Michio: "I recently had a thought that was this big!!"
You can say that again! See below:
You can say that again! See below:
Physicist and popular science commentator Michio Kaku's thoughts about the cosmos probably come in too thick and fast for most us. As a string theorist he's no doubt on the top shelve as far as cleverness is concerned...... he's just too bright; doesn't it make you spit! But to be fair we've all got our faults and no doubt Michio was born with this annoying trait. He does have some redeeming points, however: He's very ambitious in his vision, wanting to embrace the whole of reality with his intellect and yet he gives every impression of being tentative, creative, tolerant, courageous and magnanimous; I like him; the honourable traditions of the Japanese Samurai knights must be part of his background.
The reason for this blog post is this article which appeared on "Intellectual TakeOut". It quotes Kaku as recently saying:
“I have
concluded that we are in a world made by rules created by an intelligence,”
Kaku said, as quoted by the Geophilosophical Association of Anthropological and
Cultural Studies. “To me it is clear that we exist in a plan which is governed
by rules that were created, shaped by a universal intelligence and not by
chance.” .
“The final solution resolution could be that
God is a mathematician,” says Kaku. “The mind of God, we believe, is cosmic
music. The music of strings resonating through 11-dimensional hyperspace.”

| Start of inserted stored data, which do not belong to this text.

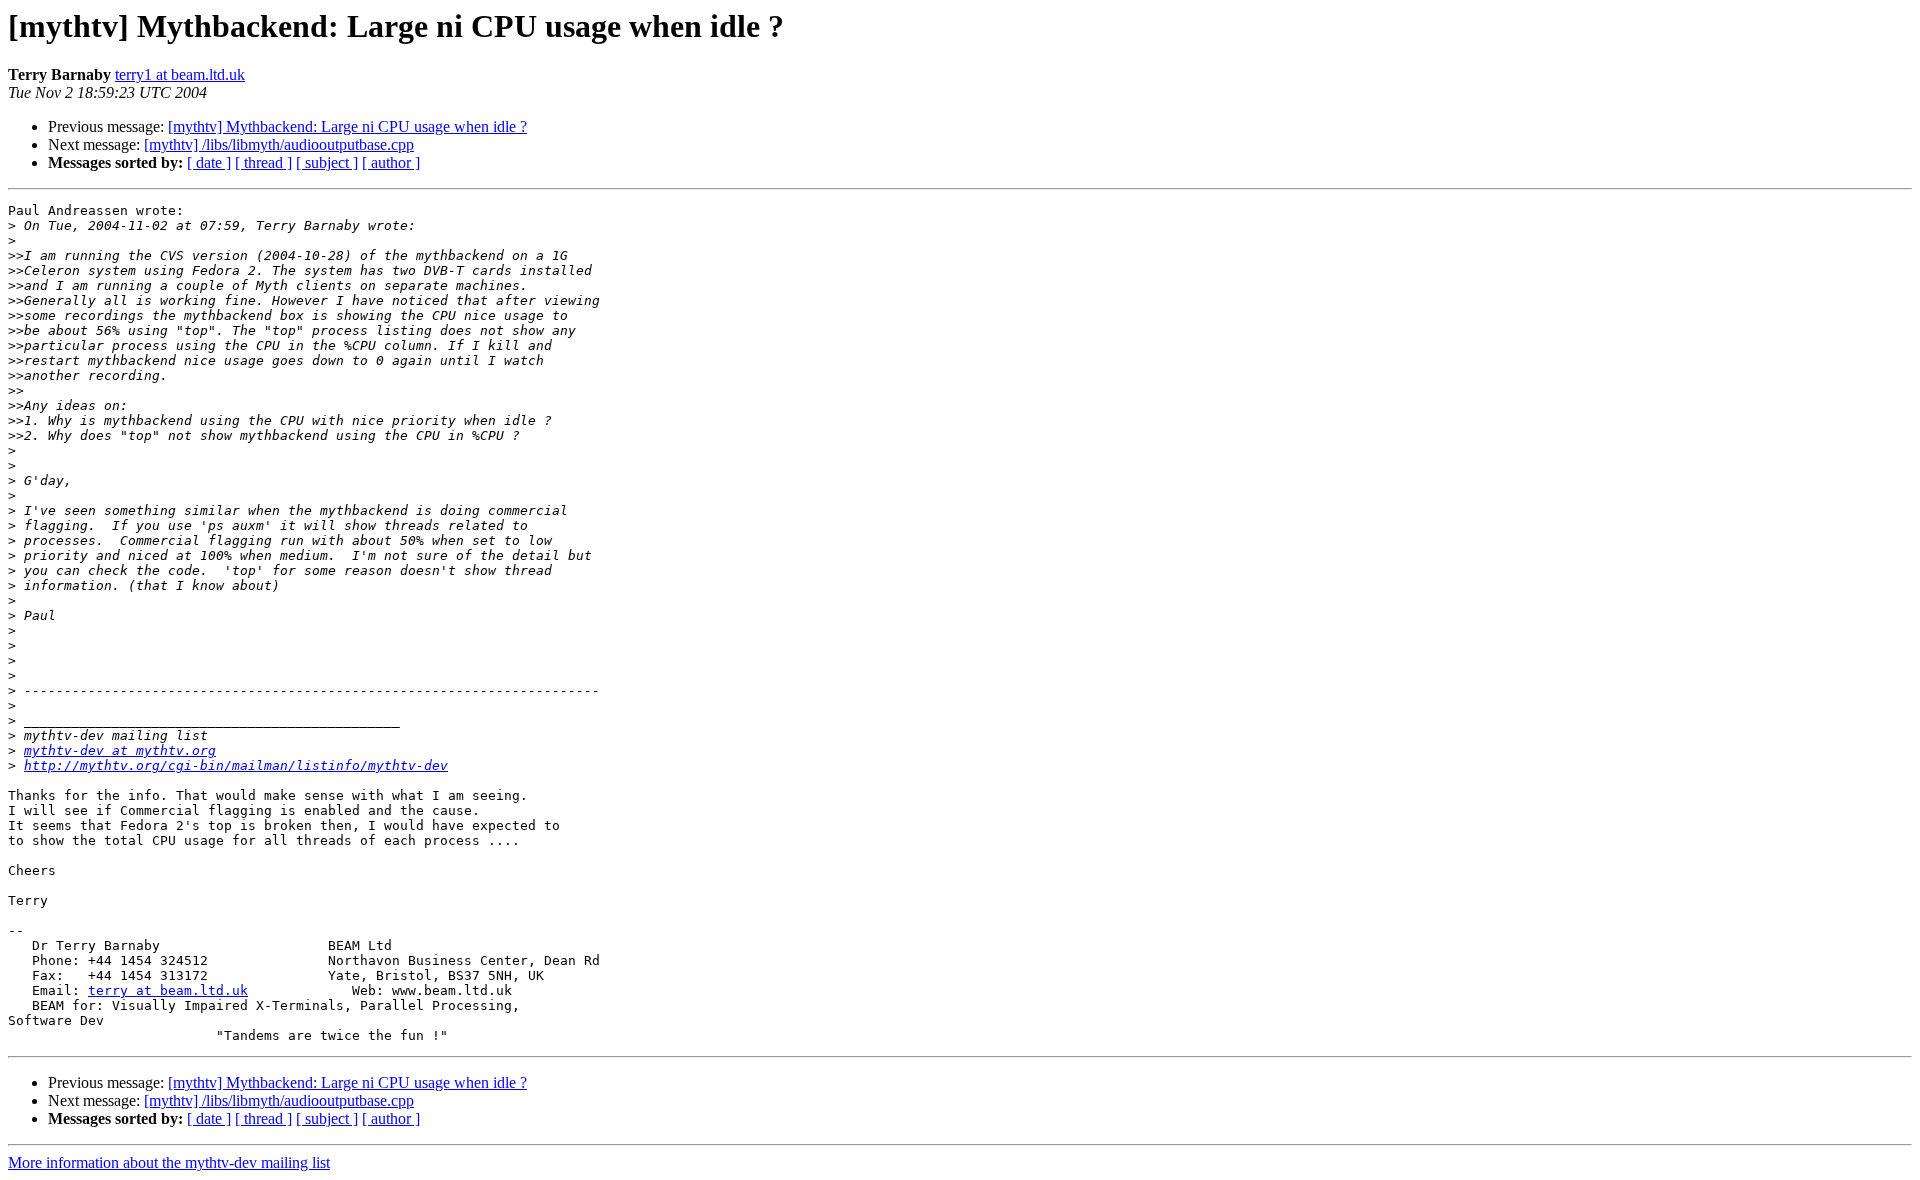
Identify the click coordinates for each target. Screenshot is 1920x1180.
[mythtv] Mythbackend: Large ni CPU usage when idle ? (347, 126)
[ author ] (391, 162)
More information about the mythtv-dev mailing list (169, 1162)
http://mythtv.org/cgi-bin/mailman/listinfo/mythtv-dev (236, 765)
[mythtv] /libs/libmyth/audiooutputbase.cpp (279, 144)
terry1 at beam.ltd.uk (180, 74)
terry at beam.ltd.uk (168, 990)
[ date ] (209, 162)
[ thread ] (263, 162)
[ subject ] (327, 162)
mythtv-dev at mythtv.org (120, 750)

I know 2% of next-to-nowt about string theory so I can't comment on the technicalities here. But I can say that it's a privilege to have Michio as a fellow pilgrim! As I said at the end of this so-called "book" of mine:
Relevant Link:
http://quantumnonlinearity.blogspot.co.uk/2007/02/time-travel.html
The general lesson of this book is that
maximally disordered distributions entail distributions of properties and states
that are as evenly and uniformly spread as the constraints allow. That is,
maximum disorder doesn’t favour or target any particular state/property
consistent with the constraints. So, in a scenario of maximum disorder
everything gets as equal treatment as possible and no skew is shown toward
particular states/properties. In a random cosmos nothing appears to be singled out for a frequency above random expectation and this is likely to register in the
human mind as evidence of indifference and impersonality; a cosmos without anthropic meaning and
purpose, one where intelligence, particularly personal intelligence, is not a
final and sovereign arbiter. A sovereign
intelligence, it is felt, would show a much more anthropically recognizable bias;
the antithesis of this sends chills down the back of theists, many of whom are accustomed
to the concept of God as a highly personal intelligence and who is likely to
show a preference for configurations of anthropic significance.
Conversely, those who have put their
intellectual stakes in the idea that the cosmos points to no controlling
intelligence, let alone personal intelligence, are likely to find it easier to
accept that ultimately randomness is sovereign; although the question of “why is there something rather than nothing?”
is still outstanding here. But, the fact remains; our slice of the cosmos is far from
random. We would not expect an anthropic selection effect to persist for any
length of time in a truly random cosmos. Moreover, our cosmos has singled out
small space short time algorithms as a means of describing much of its
operation. There is something peculiar about our cosmos, something very
peculiar.
Relevant Link:
http://quantumnonlinearity.blogspot.co.uk/2007/02/time-travel.html
Footnote:
** Caution: I am, of course, not talking about the IDists of Uncommon Descent and other Christians who swing toward an embattled fundamentalism. Kaku is more likely to fit into the John Polkinghorne mold.